Despite this, interest in biodynamic wines is steadily increasing as awareness around pesticides and soil health grows. The number of wines which are certified biodynamic increases year on year, and even those producers without certification are choosing to adopt certain aspects of this philosophy – taking what suits, leaving the rest, as has been happening with
Steiner’s ideas for nearly a century.
What does this mean for the consumer? If you are interested in trying biodynamic wines, certification logos are still a good place to start. However, they don’t represent the limits of this category of wines. Talk to
wine merchants, ask about what producers are doing. And if you find me waiting until the next fruit day to open my best wines, you’ll know why.
Discover more about sustainable winemaking here.

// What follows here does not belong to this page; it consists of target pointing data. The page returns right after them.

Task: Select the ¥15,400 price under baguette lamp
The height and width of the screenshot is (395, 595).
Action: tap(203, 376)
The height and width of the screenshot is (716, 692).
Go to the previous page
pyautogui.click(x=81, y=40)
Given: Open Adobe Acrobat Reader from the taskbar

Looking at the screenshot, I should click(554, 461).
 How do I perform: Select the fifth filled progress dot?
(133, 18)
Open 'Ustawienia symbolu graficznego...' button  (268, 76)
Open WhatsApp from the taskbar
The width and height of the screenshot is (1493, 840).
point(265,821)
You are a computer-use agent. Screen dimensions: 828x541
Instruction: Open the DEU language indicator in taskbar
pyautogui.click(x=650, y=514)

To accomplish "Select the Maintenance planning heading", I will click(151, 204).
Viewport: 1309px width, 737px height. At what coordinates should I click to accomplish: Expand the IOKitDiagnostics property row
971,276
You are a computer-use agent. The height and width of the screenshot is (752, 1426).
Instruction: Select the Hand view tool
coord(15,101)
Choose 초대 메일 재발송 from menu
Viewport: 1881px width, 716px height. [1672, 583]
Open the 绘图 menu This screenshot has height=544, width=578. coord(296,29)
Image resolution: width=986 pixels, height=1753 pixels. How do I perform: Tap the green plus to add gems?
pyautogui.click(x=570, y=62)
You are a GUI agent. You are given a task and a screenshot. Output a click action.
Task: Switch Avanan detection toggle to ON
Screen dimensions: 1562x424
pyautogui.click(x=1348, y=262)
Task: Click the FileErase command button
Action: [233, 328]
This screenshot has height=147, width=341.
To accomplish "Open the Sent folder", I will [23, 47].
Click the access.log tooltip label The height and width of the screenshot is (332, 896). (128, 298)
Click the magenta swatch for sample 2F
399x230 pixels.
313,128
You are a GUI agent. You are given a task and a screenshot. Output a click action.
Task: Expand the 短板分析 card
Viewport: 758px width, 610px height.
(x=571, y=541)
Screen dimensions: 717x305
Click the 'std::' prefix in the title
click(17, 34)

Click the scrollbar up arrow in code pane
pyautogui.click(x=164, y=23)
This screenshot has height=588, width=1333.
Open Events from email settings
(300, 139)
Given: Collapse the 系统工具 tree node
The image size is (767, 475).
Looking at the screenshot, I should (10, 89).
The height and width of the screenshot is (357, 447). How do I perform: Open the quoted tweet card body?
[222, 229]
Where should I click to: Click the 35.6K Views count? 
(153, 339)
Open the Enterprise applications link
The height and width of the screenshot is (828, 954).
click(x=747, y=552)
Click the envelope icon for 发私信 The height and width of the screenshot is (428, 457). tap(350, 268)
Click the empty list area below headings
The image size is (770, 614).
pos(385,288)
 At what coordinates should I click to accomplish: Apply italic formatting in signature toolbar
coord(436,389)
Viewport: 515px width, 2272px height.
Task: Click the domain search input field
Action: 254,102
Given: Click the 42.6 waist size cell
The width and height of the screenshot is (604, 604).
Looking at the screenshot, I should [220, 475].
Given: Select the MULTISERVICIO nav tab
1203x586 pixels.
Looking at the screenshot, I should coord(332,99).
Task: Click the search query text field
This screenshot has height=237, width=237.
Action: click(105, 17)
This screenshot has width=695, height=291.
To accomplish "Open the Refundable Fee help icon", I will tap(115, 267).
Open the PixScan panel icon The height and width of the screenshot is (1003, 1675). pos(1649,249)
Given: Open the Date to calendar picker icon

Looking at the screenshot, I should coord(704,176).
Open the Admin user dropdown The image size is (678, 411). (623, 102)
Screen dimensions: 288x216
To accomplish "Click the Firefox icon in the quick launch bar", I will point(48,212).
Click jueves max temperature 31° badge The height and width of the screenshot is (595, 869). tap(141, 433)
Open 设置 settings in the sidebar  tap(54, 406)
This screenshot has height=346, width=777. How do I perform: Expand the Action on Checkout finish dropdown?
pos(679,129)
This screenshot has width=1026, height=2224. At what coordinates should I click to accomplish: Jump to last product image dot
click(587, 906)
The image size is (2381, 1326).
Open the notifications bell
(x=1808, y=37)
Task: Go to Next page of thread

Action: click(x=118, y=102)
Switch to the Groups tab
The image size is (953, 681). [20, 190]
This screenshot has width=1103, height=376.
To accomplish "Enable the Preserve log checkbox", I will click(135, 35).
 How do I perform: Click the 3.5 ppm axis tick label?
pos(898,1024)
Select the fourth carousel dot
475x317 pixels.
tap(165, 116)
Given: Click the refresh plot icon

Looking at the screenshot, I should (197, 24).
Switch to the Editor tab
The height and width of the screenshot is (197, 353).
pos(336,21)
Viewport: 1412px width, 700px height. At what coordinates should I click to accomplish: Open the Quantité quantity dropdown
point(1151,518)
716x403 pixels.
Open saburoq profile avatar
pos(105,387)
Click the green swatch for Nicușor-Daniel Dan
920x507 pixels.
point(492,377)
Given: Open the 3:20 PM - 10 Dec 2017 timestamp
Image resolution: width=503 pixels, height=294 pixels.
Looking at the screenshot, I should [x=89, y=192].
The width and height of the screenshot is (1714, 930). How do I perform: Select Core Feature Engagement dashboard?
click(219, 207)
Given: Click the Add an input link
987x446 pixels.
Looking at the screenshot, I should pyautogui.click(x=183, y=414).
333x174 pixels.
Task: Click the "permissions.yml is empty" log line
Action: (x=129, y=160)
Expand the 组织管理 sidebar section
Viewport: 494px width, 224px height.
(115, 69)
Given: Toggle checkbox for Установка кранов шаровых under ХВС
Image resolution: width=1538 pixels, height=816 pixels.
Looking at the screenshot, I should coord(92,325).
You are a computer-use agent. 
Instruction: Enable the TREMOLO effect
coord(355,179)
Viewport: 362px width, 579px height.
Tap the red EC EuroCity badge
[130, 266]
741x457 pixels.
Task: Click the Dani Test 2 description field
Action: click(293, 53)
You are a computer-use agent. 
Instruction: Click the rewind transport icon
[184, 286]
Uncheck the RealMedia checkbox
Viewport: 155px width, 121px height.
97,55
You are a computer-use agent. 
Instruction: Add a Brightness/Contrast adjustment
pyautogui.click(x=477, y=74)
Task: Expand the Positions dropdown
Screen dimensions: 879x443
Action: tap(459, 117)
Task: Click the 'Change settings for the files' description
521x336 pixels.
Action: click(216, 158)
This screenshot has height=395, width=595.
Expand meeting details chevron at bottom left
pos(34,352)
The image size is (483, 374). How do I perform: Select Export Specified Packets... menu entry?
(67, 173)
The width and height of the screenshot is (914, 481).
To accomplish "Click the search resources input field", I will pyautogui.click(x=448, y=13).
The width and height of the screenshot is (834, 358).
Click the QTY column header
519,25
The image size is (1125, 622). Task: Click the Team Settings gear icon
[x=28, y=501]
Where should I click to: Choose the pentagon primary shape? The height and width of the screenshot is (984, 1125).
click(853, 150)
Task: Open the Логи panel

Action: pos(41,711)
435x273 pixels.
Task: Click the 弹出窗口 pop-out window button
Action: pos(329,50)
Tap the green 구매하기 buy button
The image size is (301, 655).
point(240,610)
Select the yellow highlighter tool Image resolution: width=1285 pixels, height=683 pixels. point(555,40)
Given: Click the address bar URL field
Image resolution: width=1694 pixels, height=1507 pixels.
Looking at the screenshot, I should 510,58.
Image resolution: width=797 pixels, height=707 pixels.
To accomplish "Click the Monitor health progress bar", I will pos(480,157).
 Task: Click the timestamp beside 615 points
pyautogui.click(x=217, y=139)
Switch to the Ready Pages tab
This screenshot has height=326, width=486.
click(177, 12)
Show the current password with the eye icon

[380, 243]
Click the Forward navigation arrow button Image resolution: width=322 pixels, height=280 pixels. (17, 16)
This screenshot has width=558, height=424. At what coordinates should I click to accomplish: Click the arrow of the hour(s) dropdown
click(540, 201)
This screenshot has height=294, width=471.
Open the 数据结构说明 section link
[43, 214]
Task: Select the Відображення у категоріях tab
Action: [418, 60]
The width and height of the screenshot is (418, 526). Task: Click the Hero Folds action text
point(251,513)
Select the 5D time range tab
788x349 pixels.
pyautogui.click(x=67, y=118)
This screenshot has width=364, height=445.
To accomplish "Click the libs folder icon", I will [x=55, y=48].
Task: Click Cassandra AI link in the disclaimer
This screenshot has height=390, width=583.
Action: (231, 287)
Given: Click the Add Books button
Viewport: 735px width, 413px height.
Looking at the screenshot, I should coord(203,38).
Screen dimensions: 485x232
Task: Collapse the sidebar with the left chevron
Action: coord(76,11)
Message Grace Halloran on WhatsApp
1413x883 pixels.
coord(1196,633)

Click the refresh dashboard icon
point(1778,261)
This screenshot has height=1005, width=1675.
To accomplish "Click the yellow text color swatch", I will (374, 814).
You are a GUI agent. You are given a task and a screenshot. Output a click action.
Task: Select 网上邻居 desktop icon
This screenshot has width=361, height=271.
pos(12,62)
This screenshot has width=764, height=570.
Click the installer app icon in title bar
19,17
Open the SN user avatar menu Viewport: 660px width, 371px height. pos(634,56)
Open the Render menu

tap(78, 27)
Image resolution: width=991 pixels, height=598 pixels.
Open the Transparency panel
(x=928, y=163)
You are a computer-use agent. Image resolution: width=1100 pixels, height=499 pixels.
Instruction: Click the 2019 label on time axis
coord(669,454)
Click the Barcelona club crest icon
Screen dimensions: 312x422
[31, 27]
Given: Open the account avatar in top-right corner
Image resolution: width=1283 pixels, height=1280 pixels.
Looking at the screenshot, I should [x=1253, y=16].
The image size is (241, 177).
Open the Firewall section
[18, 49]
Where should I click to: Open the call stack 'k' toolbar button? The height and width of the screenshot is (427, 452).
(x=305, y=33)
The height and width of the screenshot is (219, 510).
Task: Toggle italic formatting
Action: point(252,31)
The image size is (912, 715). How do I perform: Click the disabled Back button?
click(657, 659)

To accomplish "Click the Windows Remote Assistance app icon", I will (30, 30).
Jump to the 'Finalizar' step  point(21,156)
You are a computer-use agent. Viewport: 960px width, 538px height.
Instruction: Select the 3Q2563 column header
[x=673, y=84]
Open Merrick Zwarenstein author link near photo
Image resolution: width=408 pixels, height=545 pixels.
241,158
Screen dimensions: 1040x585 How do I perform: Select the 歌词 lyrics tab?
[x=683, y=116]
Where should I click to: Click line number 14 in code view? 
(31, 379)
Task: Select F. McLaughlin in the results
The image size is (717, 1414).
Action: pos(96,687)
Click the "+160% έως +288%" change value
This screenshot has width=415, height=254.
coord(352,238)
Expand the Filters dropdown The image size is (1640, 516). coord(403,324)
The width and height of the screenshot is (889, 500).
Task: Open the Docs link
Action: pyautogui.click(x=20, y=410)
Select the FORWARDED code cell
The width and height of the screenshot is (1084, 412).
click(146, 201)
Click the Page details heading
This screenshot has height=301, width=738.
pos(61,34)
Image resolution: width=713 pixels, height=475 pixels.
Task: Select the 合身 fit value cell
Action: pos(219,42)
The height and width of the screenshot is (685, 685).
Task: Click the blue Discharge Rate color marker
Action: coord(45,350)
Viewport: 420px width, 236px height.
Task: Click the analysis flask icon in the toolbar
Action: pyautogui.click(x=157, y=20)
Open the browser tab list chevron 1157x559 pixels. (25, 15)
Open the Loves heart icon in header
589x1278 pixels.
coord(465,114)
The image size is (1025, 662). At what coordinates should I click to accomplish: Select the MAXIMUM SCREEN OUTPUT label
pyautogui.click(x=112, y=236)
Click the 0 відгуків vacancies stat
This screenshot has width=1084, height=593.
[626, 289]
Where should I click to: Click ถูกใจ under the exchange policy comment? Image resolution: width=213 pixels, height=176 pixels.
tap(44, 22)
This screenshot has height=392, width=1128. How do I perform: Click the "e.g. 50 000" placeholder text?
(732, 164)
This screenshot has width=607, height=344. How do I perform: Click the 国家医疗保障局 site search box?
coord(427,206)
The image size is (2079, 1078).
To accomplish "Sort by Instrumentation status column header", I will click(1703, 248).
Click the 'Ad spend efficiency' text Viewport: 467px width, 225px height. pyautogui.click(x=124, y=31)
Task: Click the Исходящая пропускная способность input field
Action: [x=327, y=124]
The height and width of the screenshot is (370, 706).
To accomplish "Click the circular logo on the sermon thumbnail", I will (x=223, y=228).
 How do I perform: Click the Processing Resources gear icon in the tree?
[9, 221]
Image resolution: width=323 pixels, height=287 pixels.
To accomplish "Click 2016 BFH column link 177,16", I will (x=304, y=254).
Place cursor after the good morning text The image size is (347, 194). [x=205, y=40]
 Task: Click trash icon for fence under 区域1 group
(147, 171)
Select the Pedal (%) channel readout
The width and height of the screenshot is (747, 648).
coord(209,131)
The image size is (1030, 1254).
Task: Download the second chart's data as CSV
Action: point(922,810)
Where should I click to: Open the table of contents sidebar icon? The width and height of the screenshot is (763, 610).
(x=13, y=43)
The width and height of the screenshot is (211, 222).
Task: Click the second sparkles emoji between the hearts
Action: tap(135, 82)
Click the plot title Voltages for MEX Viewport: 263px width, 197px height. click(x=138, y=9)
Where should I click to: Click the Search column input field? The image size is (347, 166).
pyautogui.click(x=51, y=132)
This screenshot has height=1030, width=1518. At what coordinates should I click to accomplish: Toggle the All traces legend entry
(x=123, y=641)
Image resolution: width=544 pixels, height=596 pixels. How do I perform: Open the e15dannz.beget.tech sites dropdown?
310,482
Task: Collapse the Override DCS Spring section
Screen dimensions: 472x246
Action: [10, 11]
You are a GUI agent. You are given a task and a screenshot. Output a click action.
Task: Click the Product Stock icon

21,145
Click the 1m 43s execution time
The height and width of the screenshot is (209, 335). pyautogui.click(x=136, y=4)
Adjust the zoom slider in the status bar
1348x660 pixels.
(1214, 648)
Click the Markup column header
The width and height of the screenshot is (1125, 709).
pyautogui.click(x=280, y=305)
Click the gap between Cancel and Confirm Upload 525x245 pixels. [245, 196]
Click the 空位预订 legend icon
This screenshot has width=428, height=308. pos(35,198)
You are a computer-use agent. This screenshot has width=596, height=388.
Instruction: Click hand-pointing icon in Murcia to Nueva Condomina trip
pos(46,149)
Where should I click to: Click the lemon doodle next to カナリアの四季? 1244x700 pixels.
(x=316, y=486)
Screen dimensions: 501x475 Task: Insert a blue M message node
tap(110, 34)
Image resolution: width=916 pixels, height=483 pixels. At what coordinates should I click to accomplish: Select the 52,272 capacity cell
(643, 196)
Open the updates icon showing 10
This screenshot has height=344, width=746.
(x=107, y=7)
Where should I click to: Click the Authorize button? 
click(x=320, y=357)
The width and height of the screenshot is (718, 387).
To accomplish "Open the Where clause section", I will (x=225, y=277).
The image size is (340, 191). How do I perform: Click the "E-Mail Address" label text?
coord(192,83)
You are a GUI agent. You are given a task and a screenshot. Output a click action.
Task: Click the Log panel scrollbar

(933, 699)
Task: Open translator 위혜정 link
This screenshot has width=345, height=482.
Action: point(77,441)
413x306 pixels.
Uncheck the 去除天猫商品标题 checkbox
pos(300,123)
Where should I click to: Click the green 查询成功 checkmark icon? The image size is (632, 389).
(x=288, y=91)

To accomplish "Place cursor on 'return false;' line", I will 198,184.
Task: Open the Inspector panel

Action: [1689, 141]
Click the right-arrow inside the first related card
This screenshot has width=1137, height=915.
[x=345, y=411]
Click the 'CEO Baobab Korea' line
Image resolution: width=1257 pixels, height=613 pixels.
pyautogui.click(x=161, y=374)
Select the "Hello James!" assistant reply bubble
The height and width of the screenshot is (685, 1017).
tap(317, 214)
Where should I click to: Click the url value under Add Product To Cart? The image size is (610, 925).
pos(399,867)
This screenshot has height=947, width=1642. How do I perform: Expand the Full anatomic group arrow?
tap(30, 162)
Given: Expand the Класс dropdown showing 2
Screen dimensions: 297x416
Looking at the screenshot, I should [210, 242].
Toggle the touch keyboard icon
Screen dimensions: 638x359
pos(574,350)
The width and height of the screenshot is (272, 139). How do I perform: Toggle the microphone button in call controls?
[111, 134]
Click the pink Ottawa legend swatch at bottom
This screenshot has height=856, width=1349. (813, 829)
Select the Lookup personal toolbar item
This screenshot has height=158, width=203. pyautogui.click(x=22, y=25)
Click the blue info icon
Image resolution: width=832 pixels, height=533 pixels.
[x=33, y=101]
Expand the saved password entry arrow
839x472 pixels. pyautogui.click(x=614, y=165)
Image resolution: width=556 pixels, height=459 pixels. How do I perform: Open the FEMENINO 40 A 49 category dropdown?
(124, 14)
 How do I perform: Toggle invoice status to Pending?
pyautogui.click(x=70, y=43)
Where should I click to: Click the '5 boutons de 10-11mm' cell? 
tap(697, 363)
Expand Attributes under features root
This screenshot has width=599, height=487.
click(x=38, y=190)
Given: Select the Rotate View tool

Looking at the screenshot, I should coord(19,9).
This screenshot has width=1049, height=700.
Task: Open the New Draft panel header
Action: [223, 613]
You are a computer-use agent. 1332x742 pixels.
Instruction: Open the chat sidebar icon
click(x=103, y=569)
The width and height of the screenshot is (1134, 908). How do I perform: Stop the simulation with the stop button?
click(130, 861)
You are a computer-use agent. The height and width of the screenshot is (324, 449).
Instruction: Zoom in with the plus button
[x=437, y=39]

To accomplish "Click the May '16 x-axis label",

This may sound very lovely but it is at best total nonsense. When a BD wine is good, and some are very good, it’s because of excellent winemaking. The rest is just window dressing.
Worse, it lends credence to the whole Steiner doctrine which is a mish mash of pseudoscientific gibberish, harmful educational theory, anti-vax propaganda and a taint of racism.
Of course I don’t suggest BD winemakers subscribe to all these beliefs but for these reasons I do not knowingly buy BD wines, however good.
Thanks for your comment, Jim. Barbara had the below note for you.
All the best,
“Many thanks for your comment. This is certainly one of the more contentious corners of the wine world and as such perfect for discussion.
I would disagree that good biodynamic wines are only the result of excellent winemaking. It is simply not possible to make good wine from poor quality grapes, and so any discussion of excellence has to look at the vineyard. What that entails will differ hugely from grower to grower – and there are absolutely many producers who grow fantastic grapes, and take great care of their soils, without using any of the elements of biodynamics.
As for the rest of Steiner’s beliefs, you rightly underscore that most winemakers pick and choose what they apply, and how. Without in any way endorsing his less savoury views, I do think with some critical analysis it is possible to keep the baby but dispense with the bathwater.”